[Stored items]

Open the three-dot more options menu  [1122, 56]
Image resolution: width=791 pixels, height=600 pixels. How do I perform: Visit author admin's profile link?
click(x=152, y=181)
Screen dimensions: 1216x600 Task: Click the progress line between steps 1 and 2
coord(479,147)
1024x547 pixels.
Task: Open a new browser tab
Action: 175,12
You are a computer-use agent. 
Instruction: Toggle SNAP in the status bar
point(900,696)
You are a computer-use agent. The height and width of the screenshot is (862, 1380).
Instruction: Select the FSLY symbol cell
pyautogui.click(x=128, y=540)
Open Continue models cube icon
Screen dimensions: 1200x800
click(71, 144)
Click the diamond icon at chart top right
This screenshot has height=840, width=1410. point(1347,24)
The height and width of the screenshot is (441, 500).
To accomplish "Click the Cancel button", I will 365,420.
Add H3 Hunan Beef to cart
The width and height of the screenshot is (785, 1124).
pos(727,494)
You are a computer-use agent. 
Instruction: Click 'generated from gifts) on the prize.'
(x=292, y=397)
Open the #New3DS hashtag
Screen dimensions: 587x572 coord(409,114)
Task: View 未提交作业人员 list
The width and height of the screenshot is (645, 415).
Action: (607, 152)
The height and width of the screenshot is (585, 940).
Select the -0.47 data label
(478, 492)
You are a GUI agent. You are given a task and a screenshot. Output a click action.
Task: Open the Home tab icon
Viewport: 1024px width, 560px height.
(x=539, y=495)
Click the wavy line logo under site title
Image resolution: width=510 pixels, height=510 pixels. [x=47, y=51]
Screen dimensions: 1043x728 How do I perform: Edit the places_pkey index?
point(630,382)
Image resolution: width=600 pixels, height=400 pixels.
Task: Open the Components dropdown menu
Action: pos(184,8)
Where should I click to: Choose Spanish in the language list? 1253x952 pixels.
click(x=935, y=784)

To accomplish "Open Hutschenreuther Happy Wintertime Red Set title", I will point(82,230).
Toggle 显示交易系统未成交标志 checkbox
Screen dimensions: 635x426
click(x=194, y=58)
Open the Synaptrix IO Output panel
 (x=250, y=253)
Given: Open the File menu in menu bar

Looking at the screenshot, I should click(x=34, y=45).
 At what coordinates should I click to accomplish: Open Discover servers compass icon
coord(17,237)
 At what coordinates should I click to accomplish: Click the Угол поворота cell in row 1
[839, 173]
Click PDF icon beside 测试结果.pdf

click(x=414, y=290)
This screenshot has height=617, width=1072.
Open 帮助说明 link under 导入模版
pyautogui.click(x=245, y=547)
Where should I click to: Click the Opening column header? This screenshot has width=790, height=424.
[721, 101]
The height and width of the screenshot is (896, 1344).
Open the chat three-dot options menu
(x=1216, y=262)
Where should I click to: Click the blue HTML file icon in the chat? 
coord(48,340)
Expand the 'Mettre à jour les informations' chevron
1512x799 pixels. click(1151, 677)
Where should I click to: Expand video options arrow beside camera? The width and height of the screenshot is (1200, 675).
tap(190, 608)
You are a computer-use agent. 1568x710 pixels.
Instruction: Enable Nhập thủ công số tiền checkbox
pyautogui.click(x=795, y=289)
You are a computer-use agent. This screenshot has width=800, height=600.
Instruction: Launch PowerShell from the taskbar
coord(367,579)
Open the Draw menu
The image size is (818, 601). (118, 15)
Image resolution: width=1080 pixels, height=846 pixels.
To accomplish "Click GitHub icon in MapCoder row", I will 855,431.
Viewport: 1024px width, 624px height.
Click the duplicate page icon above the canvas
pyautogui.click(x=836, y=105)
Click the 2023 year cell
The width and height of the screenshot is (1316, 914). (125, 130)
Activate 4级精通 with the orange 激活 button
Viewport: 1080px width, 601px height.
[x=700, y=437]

WHAT THE EXERCISE ASKS: Transcribe all entries word for word.

YOUR RESPONSE:
Open the three-dot more options menu  [1122, 56]
Image resolution: width=791 pixels, height=600 pixels. How do I perform: Visit author admin's profile link?
click(x=152, y=181)
Screen dimensions: 1216x600 Task: Click the progress line between steps 1 and 2
coord(479,147)
1024x547 pixels.
Task: Open a new browser tab
Action: 175,12
You are a computer-use agent. 
Instruction: Toggle SNAP in the status bar
point(900,696)
You are a computer-use agent. The height and width of the screenshot is (862, 1380).
Instruction: Select the FSLY symbol cell
pyautogui.click(x=128, y=540)
Open Continue models cube icon
Screen dimensions: 1200x800
click(71, 144)
Click the diamond icon at chart top right
This screenshot has height=840, width=1410. point(1347,24)
The height and width of the screenshot is (441, 500).
To accomplish "Click the Cancel button", I will 365,420.
Add H3 Hunan Beef to cart
The width and height of the screenshot is (785, 1124).
pos(727,494)
You are a computer-use agent. 
Instruction: Click 'generated from gifts) on the prize.'
(x=292, y=397)
Open the #New3DS hashtag
Screen dimensions: 587x572 coord(409,114)
Task: View 未提交作业人员 list
The width and height of the screenshot is (645, 415).
Action: (607, 152)
The height and width of the screenshot is (585, 940).
Select the -0.47 data label
(478, 492)
You are a GUI agent. You are given a task and a screenshot. Output a click action.
Task: Open the Home tab icon
Viewport: 1024px width, 560px height.
(x=539, y=495)
Click the wavy line logo under site title
Image resolution: width=510 pixels, height=510 pixels. [x=47, y=51]
Screen dimensions: 1043x728 How do I perform: Edit the places_pkey index?
point(630,382)
Image resolution: width=600 pixels, height=400 pixels.
Task: Open the Components dropdown menu
Action: pos(184,8)
Where should I click to: Choose Spanish in the language list? 1253x952 pixels.
click(x=935, y=784)

To accomplish "Open Hutschenreuther Happy Wintertime Red Set title", I will point(82,230).
Toggle 显示交易系统未成交标志 checkbox
Screen dimensions: 635x426
click(x=194, y=58)
Open the Synaptrix IO Output panel
 (x=250, y=253)
Given: Open the File menu in menu bar

Looking at the screenshot, I should click(x=34, y=45).
 At what coordinates should I click to accomplish: Open Discover servers compass icon
coord(17,237)
 At what coordinates should I click to accomplish: Click the Угол поворота cell in row 1
[839, 173]
Click PDF icon beside 测试结果.pdf

click(x=414, y=290)
This screenshot has height=617, width=1072.
Open 帮助说明 link under 导入模版
pyautogui.click(x=245, y=547)
Where should I click to: Click the Opening column header? This screenshot has width=790, height=424.
[721, 101]
The height and width of the screenshot is (896, 1344).
Open the chat three-dot options menu
(x=1216, y=262)
Where should I click to: Click the blue HTML file icon in the chat? 
coord(48,340)
Expand the 'Mettre à jour les informations' chevron
1512x799 pixels. click(1151, 677)
Where should I click to: Expand video options arrow beside camera? The width and height of the screenshot is (1200, 675).
tap(190, 608)
You are a computer-use agent. 1568x710 pixels.
Instruction: Enable Nhập thủ công số tiền checkbox
pyautogui.click(x=795, y=289)
You are a computer-use agent. This screenshot has width=800, height=600.
Instruction: Launch PowerShell from the taskbar
coord(367,579)
Open the Draw menu
The image size is (818, 601). (118, 15)
Image resolution: width=1080 pixels, height=846 pixels.
To accomplish "Click GitHub icon in MapCoder row", I will 855,431.
Viewport: 1024px width, 624px height.
Click the duplicate page icon above the canvas
pyautogui.click(x=836, y=105)
Click the 2023 year cell
The width and height of the screenshot is (1316, 914). (125, 130)
Activate 4级精通 with the orange 激活 button
Viewport: 1080px width, 601px height.
[x=700, y=437]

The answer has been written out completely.